Which brings me to the second stone which I’d call “recognizing the real enemy.” Because fear tends to cloud our judgment, we may have to pause for a moment in the riverbed in order to identify this stone. Many of us—especially the white people among us—have good reasons for not wanting to acknowledge the deep sin of racism as our enemy, especially when the enemy lives within us and all around us. But if we don’t name it, we can’t fight it.
Thankfully, our God has given us priceless stone of conversion, which means that we do not have to be defined by our enemies. Not even by the enemies who are deeply embedded in our culture and politics and economy. The black church has taught us that. We can change, we can be changed, we shall overcome.

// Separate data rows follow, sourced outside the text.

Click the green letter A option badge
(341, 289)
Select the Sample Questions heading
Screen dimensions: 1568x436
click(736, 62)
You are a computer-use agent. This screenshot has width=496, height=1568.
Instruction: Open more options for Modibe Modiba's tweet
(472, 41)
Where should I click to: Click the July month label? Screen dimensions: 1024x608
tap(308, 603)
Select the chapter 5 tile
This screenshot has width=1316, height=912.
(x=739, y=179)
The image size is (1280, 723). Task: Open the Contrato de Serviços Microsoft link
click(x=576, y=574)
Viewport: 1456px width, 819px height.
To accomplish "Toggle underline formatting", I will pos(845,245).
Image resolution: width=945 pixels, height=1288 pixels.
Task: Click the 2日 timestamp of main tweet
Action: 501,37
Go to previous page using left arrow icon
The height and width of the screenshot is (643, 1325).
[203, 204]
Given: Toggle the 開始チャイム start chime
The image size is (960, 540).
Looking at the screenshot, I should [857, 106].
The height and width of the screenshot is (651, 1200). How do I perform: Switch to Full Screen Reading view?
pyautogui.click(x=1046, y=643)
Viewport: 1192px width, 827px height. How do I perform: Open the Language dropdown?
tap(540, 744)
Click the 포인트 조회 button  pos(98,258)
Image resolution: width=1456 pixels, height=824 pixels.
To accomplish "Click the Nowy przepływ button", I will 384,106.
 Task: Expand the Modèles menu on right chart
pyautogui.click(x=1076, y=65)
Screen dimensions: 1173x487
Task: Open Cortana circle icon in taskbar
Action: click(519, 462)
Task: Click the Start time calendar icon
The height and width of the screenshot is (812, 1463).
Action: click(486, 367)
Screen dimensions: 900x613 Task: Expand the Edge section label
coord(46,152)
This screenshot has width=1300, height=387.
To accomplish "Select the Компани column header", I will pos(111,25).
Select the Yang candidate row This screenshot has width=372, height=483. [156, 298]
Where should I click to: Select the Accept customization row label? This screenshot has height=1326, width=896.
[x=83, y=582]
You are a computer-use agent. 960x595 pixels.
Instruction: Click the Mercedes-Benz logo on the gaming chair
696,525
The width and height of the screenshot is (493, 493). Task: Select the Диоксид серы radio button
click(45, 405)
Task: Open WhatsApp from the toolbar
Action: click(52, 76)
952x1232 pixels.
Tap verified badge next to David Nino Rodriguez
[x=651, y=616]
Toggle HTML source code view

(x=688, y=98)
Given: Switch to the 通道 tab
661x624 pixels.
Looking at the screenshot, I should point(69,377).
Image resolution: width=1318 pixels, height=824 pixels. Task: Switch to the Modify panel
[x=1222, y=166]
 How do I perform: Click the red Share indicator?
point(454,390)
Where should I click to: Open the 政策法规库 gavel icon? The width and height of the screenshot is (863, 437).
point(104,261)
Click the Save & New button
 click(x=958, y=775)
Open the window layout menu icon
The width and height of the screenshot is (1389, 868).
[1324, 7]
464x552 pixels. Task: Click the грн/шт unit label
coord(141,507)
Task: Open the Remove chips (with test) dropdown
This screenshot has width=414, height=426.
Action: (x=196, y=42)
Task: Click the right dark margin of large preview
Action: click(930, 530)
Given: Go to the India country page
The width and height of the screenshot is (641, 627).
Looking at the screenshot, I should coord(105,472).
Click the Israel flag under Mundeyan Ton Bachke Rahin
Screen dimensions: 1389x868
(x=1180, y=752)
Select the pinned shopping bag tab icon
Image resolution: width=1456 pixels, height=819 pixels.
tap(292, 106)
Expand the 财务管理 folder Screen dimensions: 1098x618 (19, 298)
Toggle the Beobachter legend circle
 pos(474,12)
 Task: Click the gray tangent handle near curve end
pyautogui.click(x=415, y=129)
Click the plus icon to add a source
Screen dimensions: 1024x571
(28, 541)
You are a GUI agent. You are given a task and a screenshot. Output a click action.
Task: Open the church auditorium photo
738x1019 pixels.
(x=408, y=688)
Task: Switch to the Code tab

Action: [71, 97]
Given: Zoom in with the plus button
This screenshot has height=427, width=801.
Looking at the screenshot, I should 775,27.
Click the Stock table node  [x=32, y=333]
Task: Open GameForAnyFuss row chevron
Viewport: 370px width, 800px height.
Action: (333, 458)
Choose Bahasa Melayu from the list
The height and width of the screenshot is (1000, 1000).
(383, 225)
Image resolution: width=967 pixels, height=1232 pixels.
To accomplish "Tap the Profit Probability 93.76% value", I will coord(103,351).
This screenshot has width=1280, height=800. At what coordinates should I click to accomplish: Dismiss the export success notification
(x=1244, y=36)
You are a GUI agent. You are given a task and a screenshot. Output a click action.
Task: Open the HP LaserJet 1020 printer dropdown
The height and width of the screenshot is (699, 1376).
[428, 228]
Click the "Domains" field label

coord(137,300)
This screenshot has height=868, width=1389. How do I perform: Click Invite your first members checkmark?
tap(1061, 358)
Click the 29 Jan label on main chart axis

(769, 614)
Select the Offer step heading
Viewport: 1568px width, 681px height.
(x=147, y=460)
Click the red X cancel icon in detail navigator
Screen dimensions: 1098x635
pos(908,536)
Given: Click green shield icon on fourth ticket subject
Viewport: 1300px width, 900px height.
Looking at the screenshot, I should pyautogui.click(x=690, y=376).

Which draws my attention to the stone I’ll call “choosing our weapons”. Did you notice in the first lesson that Saul tried to give David heavy armor and a sword, but David refused him? I find myself wondering, on this Fathers Day, what might have happened if Dylann Roof had the wherewithal to refuse his father’s gift of a gun. Or what if his father had chosen the weapon of statecraft like the late South Carolina State Senator Clementa Pinckney, whose gift to his children was a vote against open carry?
These may seem like small weapons in the face of enormous enemies whose tools are coercive violende, but that is the story of how our God works. Five small stones are what we have, and even one of them may be enough. So be of courage and take up the stone of trust, which is the one that we don’t even have to go looking for because God in Jesus keeps handing it to us. “Have you still no faith,” he asked? Then listen to his words anew. “In the world you face persecution. But take courage; I have conquered the world!”